Print the listing exactly.

§ Raw data

────────

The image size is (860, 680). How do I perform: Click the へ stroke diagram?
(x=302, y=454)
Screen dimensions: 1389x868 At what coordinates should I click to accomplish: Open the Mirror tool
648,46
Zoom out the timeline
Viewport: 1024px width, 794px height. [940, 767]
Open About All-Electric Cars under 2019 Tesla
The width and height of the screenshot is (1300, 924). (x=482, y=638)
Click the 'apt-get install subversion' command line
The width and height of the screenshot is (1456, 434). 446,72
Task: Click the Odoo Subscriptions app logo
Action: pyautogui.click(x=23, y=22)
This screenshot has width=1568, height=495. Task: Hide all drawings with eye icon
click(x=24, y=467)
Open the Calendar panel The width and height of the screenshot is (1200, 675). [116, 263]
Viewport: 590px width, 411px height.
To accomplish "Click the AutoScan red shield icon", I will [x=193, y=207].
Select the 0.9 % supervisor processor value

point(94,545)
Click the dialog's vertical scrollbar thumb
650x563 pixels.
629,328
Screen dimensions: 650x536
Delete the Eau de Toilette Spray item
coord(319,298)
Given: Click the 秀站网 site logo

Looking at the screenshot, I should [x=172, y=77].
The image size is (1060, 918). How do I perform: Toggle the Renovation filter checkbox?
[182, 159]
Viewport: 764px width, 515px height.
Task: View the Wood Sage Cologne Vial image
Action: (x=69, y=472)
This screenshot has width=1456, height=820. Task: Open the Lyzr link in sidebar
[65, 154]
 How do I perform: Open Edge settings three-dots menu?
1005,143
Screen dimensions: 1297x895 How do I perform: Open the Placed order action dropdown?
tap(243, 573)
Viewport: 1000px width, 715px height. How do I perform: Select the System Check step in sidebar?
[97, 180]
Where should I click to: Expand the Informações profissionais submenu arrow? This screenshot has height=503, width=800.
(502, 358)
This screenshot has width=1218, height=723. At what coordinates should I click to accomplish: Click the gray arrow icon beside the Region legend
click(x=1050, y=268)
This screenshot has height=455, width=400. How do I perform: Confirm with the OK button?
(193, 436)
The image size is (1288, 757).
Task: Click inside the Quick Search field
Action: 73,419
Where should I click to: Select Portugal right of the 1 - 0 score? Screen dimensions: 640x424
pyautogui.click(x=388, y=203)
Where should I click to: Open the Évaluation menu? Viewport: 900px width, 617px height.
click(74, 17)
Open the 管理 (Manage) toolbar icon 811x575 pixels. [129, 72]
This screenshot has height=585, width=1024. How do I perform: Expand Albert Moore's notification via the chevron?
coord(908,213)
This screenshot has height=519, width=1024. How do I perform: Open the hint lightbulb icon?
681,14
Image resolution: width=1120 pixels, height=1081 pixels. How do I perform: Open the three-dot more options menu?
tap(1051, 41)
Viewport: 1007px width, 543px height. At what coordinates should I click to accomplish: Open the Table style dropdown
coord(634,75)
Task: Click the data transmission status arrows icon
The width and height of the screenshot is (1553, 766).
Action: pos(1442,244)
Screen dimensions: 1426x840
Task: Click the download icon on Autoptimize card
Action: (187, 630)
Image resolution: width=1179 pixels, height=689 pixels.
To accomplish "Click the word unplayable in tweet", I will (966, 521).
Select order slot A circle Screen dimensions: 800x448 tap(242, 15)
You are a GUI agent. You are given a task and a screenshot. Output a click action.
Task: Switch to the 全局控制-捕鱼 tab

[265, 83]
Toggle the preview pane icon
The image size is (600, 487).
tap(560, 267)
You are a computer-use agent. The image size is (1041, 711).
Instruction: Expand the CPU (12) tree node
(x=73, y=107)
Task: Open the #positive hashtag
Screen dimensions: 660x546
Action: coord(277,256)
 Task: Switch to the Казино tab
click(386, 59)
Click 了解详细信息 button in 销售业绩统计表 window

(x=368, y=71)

────────

§ Written response
The image size is (860, 680). How do I perform: Click the へ stroke diagram?
(x=302, y=454)
Screen dimensions: 1389x868 At what coordinates should I click to accomplish: Open the Mirror tool
648,46
Zoom out the timeline
Viewport: 1024px width, 794px height. [940, 767]
Open About All-Electric Cars under 2019 Tesla
The width and height of the screenshot is (1300, 924). (x=482, y=638)
Click the 'apt-get install subversion' command line
The width and height of the screenshot is (1456, 434). 446,72
Task: Click the Odoo Subscriptions app logo
Action: pyautogui.click(x=23, y=22)
This screenshot has width=1568, height=495. Task: Hide all drawings with eye icon
click(x=24, y=467)
Open the Calendar panel The width and height of the screenshot is (1200, 675). [116, 263]
Viewport: 590px width, 411px height.
To accomplish "Click the AutoScan red shield icon", I will [x=193, y=207].
Select the 0.9 % supervisor processor value

point(94,545)
Click the dialog's vertical scrollbar thumb
650x563 pixels.
629,328
Screen dimensions: 650x536
Delete the Eau de Toilette Spray item
coord(319,298)
Given: Click the 秀站网 site logo

Looking at the screenshot, I should [x=172, y=77].
The image size is (1060, 918). How do I perform: Toggle the Renovation filter checkbox?
[182, 159]
Viewport: 764px width, 515px height.
Task: View the Wood Sage Cologne Vial image
Action: (x=69, y=472)
This screenshot has width=1456, height=820. Task: Open the Lyzr link in sidebar
[65, 154]
 How do I perform: Open Edge settings three-dots menu?
1005,143
Screen dimensions: 1297x895 How do I perform: Open the Placed order action dropdown?
tap(243, 573)
Viewport: 1000px width, 715px height. How do I perform: Select the System Check step in sidebar?
[97, 180]
Where should I click to: Expand the Informações profissionais submenu arrow? This screenshot has height=503, width=800.
(502, 358)
This screenshot has width=1218, height=723. At what coordinates should I click to accomplish: Click the gray arrow icon beside the Region legend
click(x=1050, y=268)
This screenshot has height=455, width=400. How do I perform: Confirm with the OK button?
(193, 436)
The image size is (1288, 757).
Task: Click inside the Quick Search field
Action: 73,419
Where should I click to: Select Portugal right of the 1 - 0 score? Screen dimensions: 640x424
pyautogui.click(x=388, y=203)
Where should I click to: Open the Évaluation menu? Viewport: 900px width, 617px height.
click(74, 17)
Open the 管理 (Manage) toolbar icon 811x575 pixels. [129, 72]
This screenshot has height=585, width=1024. How do I perform: Expand Albert Moore's notification via the chevron?
coord(908,213)
This screenshot has height=519, width=1024. How do I perform: Open the hint lightbulb icon?
681,14
Image resolution: width=1120 pixels, height=1081 pixels. How do I perform: Open the three-dot more options menu?
tap(1051, 41)
Viewport: 1007px width, 543px height. At what coordinates should I click to accomplish: Open the Table style dropdown
coord(634,75)
Task: Click the data transmission status arrows icon
The width and height of the screenshot is (1553, 766).
Action: pos(1442,244)
Screen dimensions: 1426x840
Task: Click the download icon on Autoptimize card
Action: (187, 630)
Image resolution: width=1179 pixels, height=689 pixels.
To accomplish "Click the word unplayable in tweet", I will (966, 521).
Select order slot A circle Screen dimensions: 800x448 tap(242, 15)
You are a GUI agent. You are given a task and a screenshot. Output a click action.
Task: Switch to the 全局控制-捕鱼 tab

[265, 83]
Toggle the preview pane icon
The image size is (600, 487).
tap(560, 267)
You are a computer-use agent. The image size is (1041, 711).
Instruction: Expand the CPU (12) tree node
(x=73, y=107)
Task: Open the #positive hashtag
Screen dimensions: 660x546
Action: coord(277,256)
 Task: Switch to the Казино tab
click(386, 59)
Click 了解详细信息 button in 销售业绩统计表 window

(x=368, y=71)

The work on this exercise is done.